Stored data entries:
——————————

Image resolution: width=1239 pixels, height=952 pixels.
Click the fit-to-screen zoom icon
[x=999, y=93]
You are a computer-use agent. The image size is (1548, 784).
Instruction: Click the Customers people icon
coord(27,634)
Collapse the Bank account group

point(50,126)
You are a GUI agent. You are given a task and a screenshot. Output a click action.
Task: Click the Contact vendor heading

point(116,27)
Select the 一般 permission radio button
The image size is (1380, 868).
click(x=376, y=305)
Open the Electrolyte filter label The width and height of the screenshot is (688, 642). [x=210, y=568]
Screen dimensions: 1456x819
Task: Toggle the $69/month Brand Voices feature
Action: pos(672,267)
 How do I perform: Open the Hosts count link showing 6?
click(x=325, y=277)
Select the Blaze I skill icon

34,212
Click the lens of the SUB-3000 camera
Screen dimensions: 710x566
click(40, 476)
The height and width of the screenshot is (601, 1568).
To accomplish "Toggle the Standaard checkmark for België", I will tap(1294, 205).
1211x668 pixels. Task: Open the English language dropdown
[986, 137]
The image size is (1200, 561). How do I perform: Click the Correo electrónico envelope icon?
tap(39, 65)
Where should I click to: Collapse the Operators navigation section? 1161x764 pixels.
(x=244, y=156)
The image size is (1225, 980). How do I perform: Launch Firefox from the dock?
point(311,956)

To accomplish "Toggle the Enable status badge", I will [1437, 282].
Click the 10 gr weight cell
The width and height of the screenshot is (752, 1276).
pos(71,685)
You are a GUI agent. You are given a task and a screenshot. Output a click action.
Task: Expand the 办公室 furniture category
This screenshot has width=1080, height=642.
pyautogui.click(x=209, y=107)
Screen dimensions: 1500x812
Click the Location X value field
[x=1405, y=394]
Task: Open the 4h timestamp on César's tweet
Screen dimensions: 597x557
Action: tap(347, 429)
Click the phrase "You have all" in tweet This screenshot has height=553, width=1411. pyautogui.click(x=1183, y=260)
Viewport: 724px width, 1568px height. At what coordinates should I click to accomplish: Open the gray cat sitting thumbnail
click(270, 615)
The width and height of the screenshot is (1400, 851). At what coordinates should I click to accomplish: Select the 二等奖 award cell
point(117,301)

——————————

**INSTRUCTIONS FOR THE TASK:** Could you retype all of the entries exactly, leaving none out?

**SOLVED PROBLEM:**
Image resolution: width=1239 pixels, height=952 pixels.
Click the fit-to-screen zoom icon
[x=999, y=93]
You are a computer-use agent. The image size is (1548, 784).
Instruction: Click the Customers people icon
coord(27,634)
Collapse the Bank account group

point(50,126)
You are a GUI agent. You are given a task and a screenshot. Output a click action.
Task: Click the Contact vendor heading

point(116,27)
Select the 一般 permission radio button
The image size is (1380, 868).
click(x=376, y=305)
Open the Electrolyte filter label The width and height of the screenshot is (688, 642). [x=210, y=568]
Screen dimensions: 1456x819
Task: Toggle the $69/month Brand Voices feature
Action: pos(672,267)
 How do I perform: Open the Hosts count link showing 6?
click(x=325, y=277)
Select the Blaze I skill icon

34,212
Click the lens of the SUB-3000 camera
Screen dimensions: 710x566
click(40, 476)
The height and width of the screenshot is (601, 1568).
To accomplish "Toggle the Standaard checkmark for België", I will tap(1294, 205).
1211x668 pixels. Task: Open the English language dropdown
[986, 137]
The image size is (1200, 561). How do I perform: Click the Correo electrónico envelope icon?
tap(39, 65)
Where should I click to: Collapse the Operators navigation section? 1161x764 pixels.
(x=244, y=156)
The image size is (1225, 980). How do I perform: Launch Firefox from the dock?
point(311,956)

To accomplish "Toggle the Enable status badge", I will [1437, 282].
Click the 10 gr weight cell
The width and height of the screenshot is (752, 1276).
pos(71,685)
You are a GUI agent. You are given a task and a screenshot. Output a click action.
Task: Expand the 办公室 furniture category
This screenshot has width=1080, height=642.
pyautogui.click(x=209, y=107)
Screen dimensions: 1500x812
Click the Location X value field
[x=1405, y=394]
Task: Open the 4h timestamp on César's tweet
Screen dimensions: 597x557
Action: tap(347, 429)
Click the phrase "You have all" in tweet This screenshot has height=553, width=1411. pyautogui.click(x=1183, y=260)
Viewport: 724px width, 1568px height. At what coordinates should I click to accomplish: Open the gray cat sitting thumbnail
click(270, 615)
The width and height of the screenshot is (1400, 851). At what coordinates should I click to accomplish: Select the 二等奖 award cell
point(117,301)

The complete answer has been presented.